One of those questions I’ve had at times is “Why does God let bad things happen to good people?”

I couldn’t help but wonder that as I stood in the rain right where the lives of these four girls ended abruptly. I was standing there thinking when I watched an African American man walk closer to the small stone memorial dedicated to the four girls and looked close at it. He searched the stone looking for something. He then wiped the rain at the bottom of the memorial and read something. He smiled, nodded his head, and proceeded to walk down the street. Curious, I looked at the memorial to see what he had just read.

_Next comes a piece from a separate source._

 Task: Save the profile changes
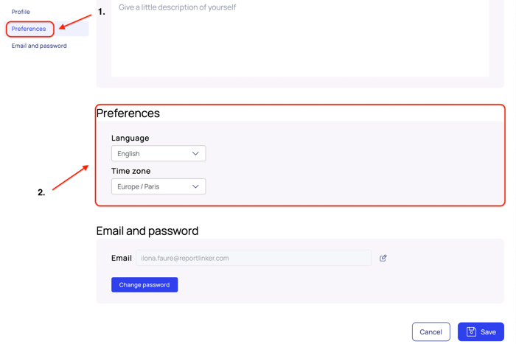481,331
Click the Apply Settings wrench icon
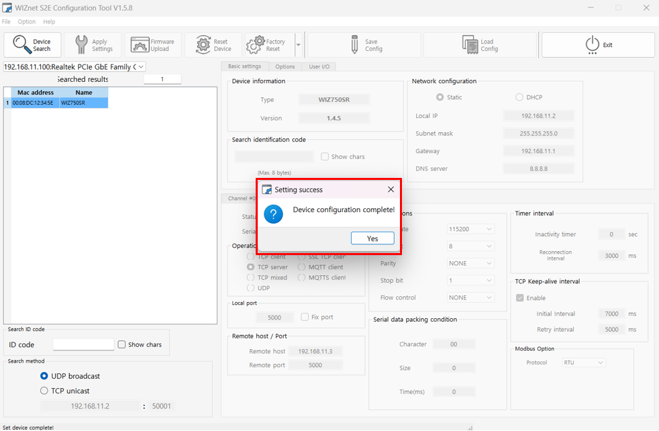Screen dimensions: 659x431 81,45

What I had failed to realize was a scripture on the memorial. It was from Genesis Chapter 50, verse 20 and it read: “But as for you, ye thought evil against me; but God meant it unto good, to bring to pass, as it is this day, to save much people alive.”

I will not try to answer such a complex question but offer my opinion of this scripture. I personally feel that everything in life happens for a reason. No righteous individual is taken before their time. We each have gone through trials that we wouldn’t wish on anyone, even our enemies. Reflecting on what I’ve gone through the past year, I’ve been exposed to some of the most difficult trials I have ever faced in my life. But when I look back on those trials I’ve come to realize just how much better my life is and how those times were times that “God meant it unto good.” I cannot relate to what it’s like to lose a daughter in a bomb explosion but I can relate to what it’s like when life takes a different turn than expected.

People have their ability to choose and unfortunately they choose to take the lives of others. But we can choose to realize that such evil times cannot tear us apart and that somehow they fit in God’s picture of life for us.